Air is made up of a melting pot of particulates that greatly vary in size include things such as pollen, mould spores, dust, bacteria, pet dander, soot, and viruses. The sizes of all these particles range from about 100 microns on the large side, down as small as 0.003 microns. That’s equatable to the thickness of a human hair, down all the way to the size of DNA!
Now if you took a sample of air and counted the particles and their sizes, more than 90% of particles are in the size range of 0.1 to 0.003 microns.
Filter Material and Air Flow
Air filters can be made of a multitude of materials that capture coarse, fine, and ultrafine particles. Some of these fibrous materials include fibreglass, natural or synthetic hair, polyester, or polyurethane. Each filter material has different advantages like lifespan, capture rate, and airflow resistance.
There are four methods of collection that trap particles to the filter material.
First, there is interception. This is when a particle is following a stream of air and makes contact with a filter fibre, becoming adhered to the filter material.
Secondly is inertial impaction. This occurs when a particle is unable to follow the curve of an airstream around a fibre, impacting the face of the fibre and becoming adhered to it.
Next is diffusion. Particles on the smaller side of the size spectrum are colliding with gas molecules, causing the particle to follow a path behaviour similar to Brownian motion, which looks like an erratic squiggly line when mapped out. The path of motion of these particles greatly increases the probability that the particle will adhere to the filter fibre.

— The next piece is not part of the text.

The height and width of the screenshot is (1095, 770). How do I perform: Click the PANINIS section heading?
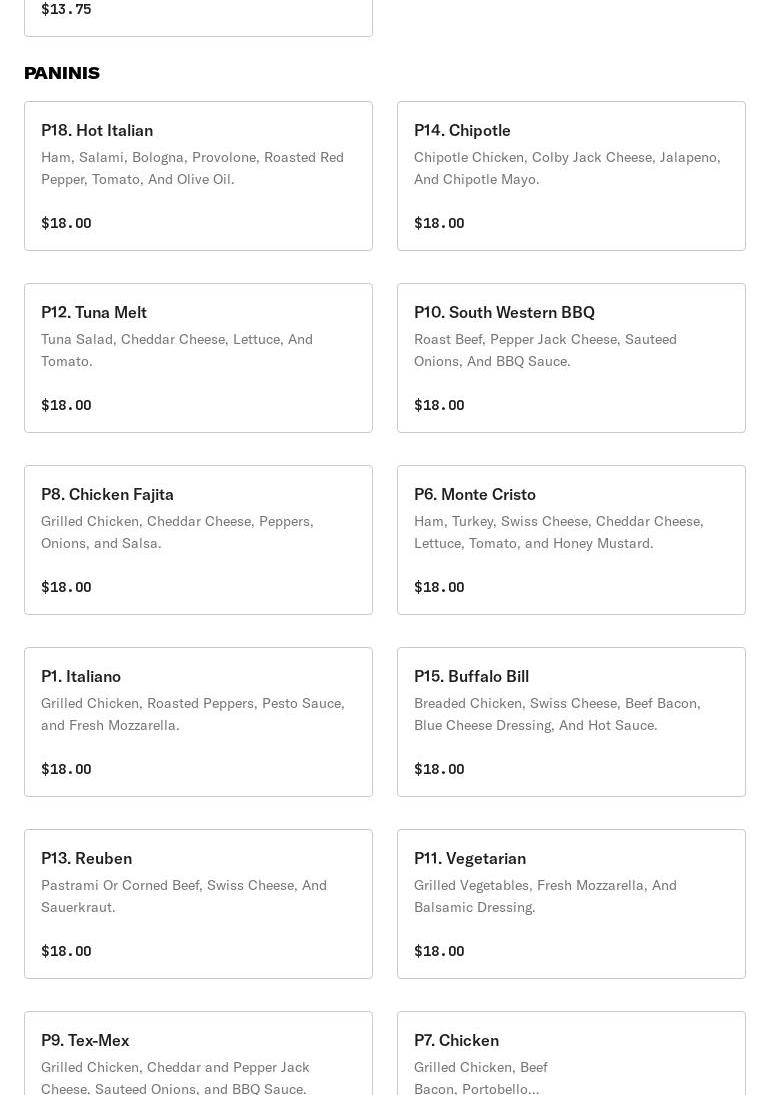coord(62,73)
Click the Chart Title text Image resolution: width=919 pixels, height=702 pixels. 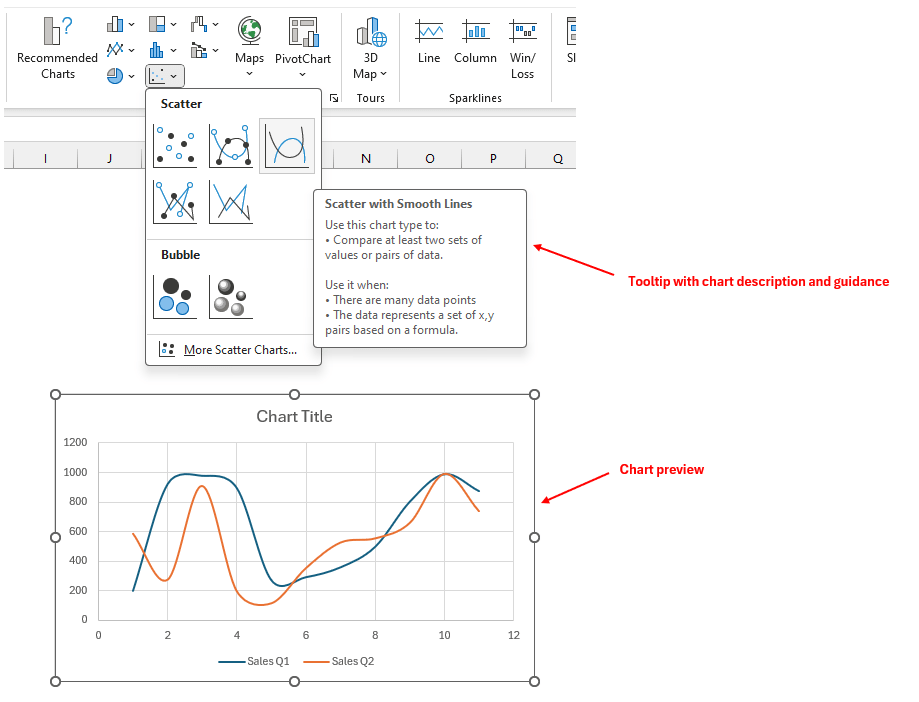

Lastly is electrostatic attraction. Particles generally have a negative charge from floating in the air. The negative charge is attracted to a positively charged filter fibre and once contact is made the particle is stuck to the fibre.
VOC and Carbon
It’s important to understand that HEPA filters arrest very fine particles but do not filter out gases and odour molecules. This is where activated carbon goes to work, filtering out volatile organic compounds (VOC). Activated carbon works by having an incredibly large surface area and contact time for the gas molecules to become trapped inside the pore structure of the carbon. Carbon is capable of capturing VOC's, chemical vapours, cigarette smoke, pet odours, and many other flatulent or harmful gases.
What To Look For
High-efficiency particulate air (HEPA) is a classification of air filtration efficiency. To classify as HEPA by US government standards, from the air that passes through it, an air filter must remove at least 99.97% of particles that have a size of 0.3 microns. Why only 0.3 microns? Is that the smallest size particle? As we saw before it is not. It’s not even in the 90% concentration size category of particles in the air. So what is special about 0.3 microns?
Well, filters have a weak point between 0.4 and 0.1 microns where their performance is lowest based on the collection mechanisms. This had led to one particle size of 0.21 microns that is the most difficult to capture and is known as the most penetrating particle size (MPPS). This has been repeatedly tested and scientifically proven. Because of this weak point, HEPA specifications use the retention of particles near the size of 0.3 microns to classify filters.